BANDUNG, Today – Penyelesa­ian akhir masih menjadi catatan Pelatih PERSIB Djadjang Nurdja­man untuk anak asuhnya pada pertandingan perdana Grup C turnamen Piala Jenderal Sudirman.

Laga kontra Persela Lamongan ini dimenangkan PERSIB dengan skor 3-2 di Stadion Gelora Delta Sido­ajro, Minggu (15/11/2015).

Djadjang melihat, banyak peluang PERSIB terbuang pada pertandingan 2×45 me­nit tersebut. Ia mengaku, hal itu menjadi pe­kerjaan rumahnya supaya pada pertandingan kedua nanti kontra Surabaya Unitad tidak kem­bali terulang oleh anak asuhnya.

“Pekerjaan rumah kami di penyelesaian akhir, banyak sekali peluang terbuang. Kita akan perbaiki itu,” kata Djadjang usai pertand­ingan.

Selain menilai masih ada kekuarangan pada timnya, pelatih yang karib disapa Djanur ini pun mengapresiasi perlawan yang diberikan Laskar Joko Tingkir -julukan Persela Lamon­gan-. Selama laga mereka menunjukan deter­minasi yang tinggi.

“Saya sangat apresiasi untuk Persela yang bermain baik malam ini. Mereka melakukan serangan dan bertahan dengan baik. Kita perlu kerja keras untuk mendapat kemenangan ini,” ucapnya.

Maung Bandung sendiri mendapat petaka ketika Yandi Sofyan harus ditarik keluar di me­nit 51 karena mengalami cedera.

Mengingat habisnya stok penyerang pasca belum sembuhnya Tantan, Ilija Spasojevic dan Zulham Zamrun, Janur pun memaksakan Konate sebagai ujung tombak. Sehingga dia menganggap wajar serangan timnya kurang menggigit.

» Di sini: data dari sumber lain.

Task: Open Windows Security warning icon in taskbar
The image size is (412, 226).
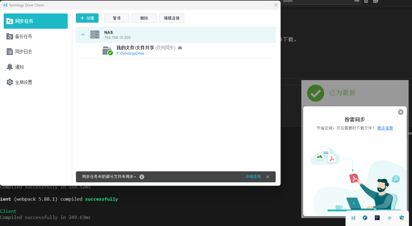Action: coord(401,218)
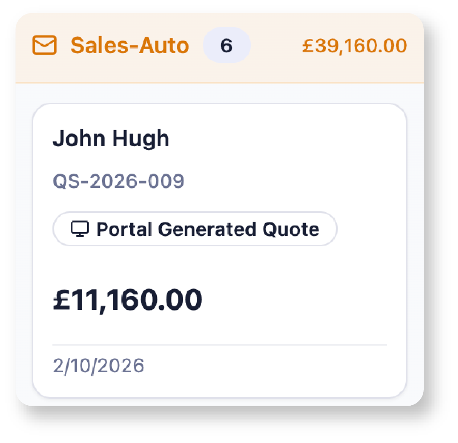This screenshot has width=458, height=443.
Task: Open the John Hugh customer name
Action: coord(111,139)
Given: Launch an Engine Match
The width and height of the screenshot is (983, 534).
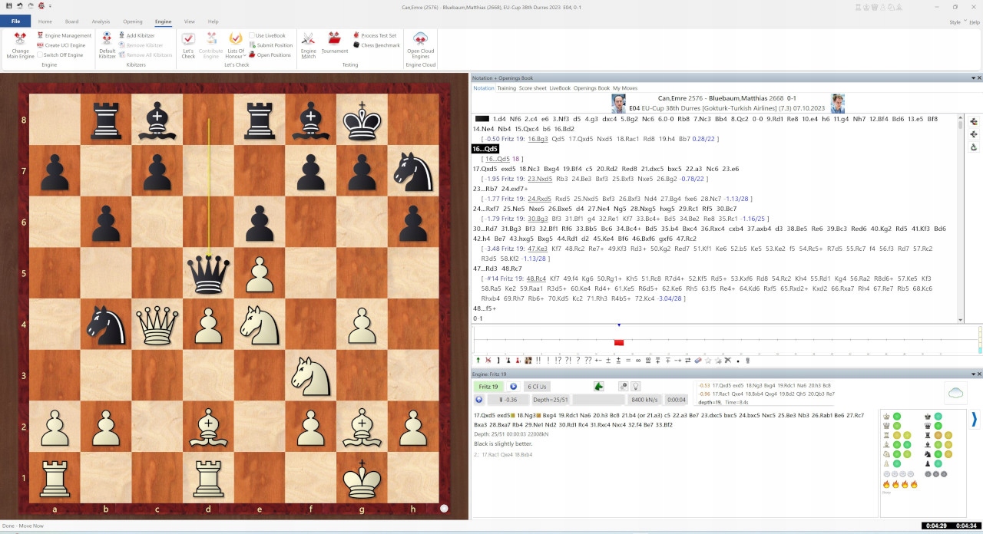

“Saya maklumi karena kita ga ada stiker hampir selama 40 menit. Waktu ada Yandi juga dia tidak banyak berbuat ke gawang lawan. Dari kanan, kiri, tengah kita serang lawan na­mun penyelesaian masih buruk,” tukasnya.

Stok Striker Menipis

Krisis penyerang dialami Persib ketika memulai perjuangan mereka di Piala Jenderal Sudirman.

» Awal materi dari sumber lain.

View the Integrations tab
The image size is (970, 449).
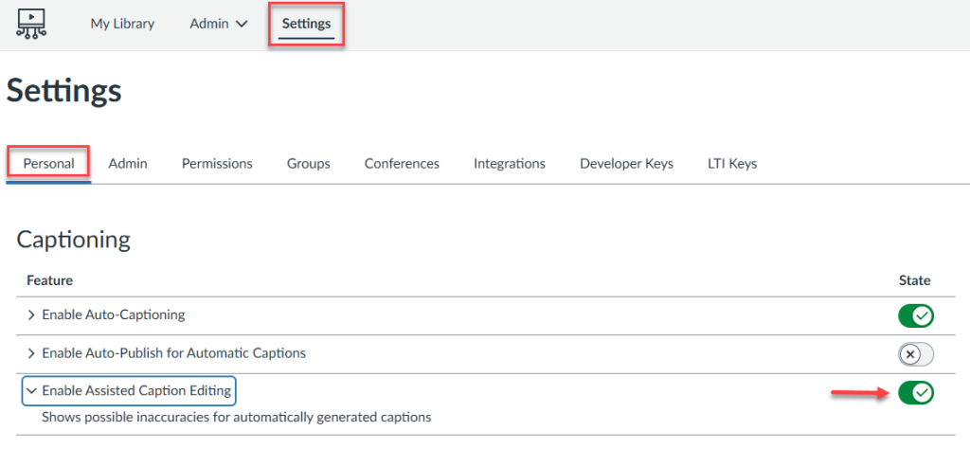tap(510, 163)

Ditandunya Yandi Sofyan saat menghadapi Persela kemarin menambah deretan amunisi lini depan yang naik meja perawatan menyusul Zulham Zamrun, Ilija Spasojevic dan Tantan.

Untuk itu pelatih Persib, Jajang Nurjaman akan memanggil Rudiyana untuk menyusul ke Surabaya karena kini tinggal dia pemain depan yang tersisa.

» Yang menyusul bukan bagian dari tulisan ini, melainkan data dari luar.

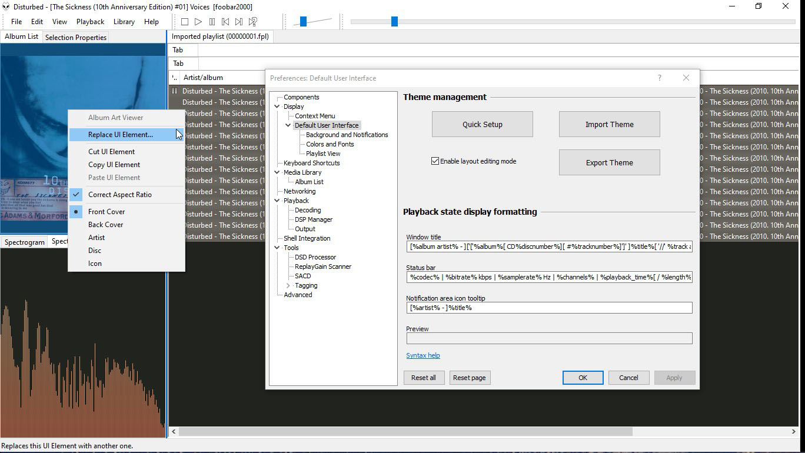Expand the Tagging tree node
This screenshot has height=453, width=805.
point(288,285)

“Menipisnya stok striker jadi kita men­datangkan Rudiyana kesini (Surabaya,red),” ujar Jajang saat diwawancara di Hotel Best Western Papilio, Senin (16/11).

Saat ini pemain menyerang yang ter­sisa tinggal Atep dan Febri Haryadi. Bahkan pencetak 2 gol di laga kemarin, Konate Makan sebenarnya adalah gelandang yang dipaksakan menjadi target man.

Beruntung Persib punya masa recovery panjang selama enam hari untuk mengemba­likan kondisi pemain menjadi fit lagi. Berikut­nya Maung Bandung memang akan bertand­ing menghadapi Surabaya United pada Sabtu (21/11) mendatang.

“Untungnya kita punya waktu yang luma­yan cukup untuk rehabilitasi cedera,” ujarnya.

Mengenai kondisi Zulham Zamrun, Janur mengaku belum mendapat kabar terbaru ter­kait pemain andalannya di Piala Presiden terse­but.

Sang pemain memang akan melakukan second opinion untuk hasil MRI setelah pemer­iksaan pertama dia divonis menderita cedera ligamen.

“Zulham belum terima kabar baru sampai sekarang, kita masih ikuti apa yang dikatakan dokter saja,” tukasnya.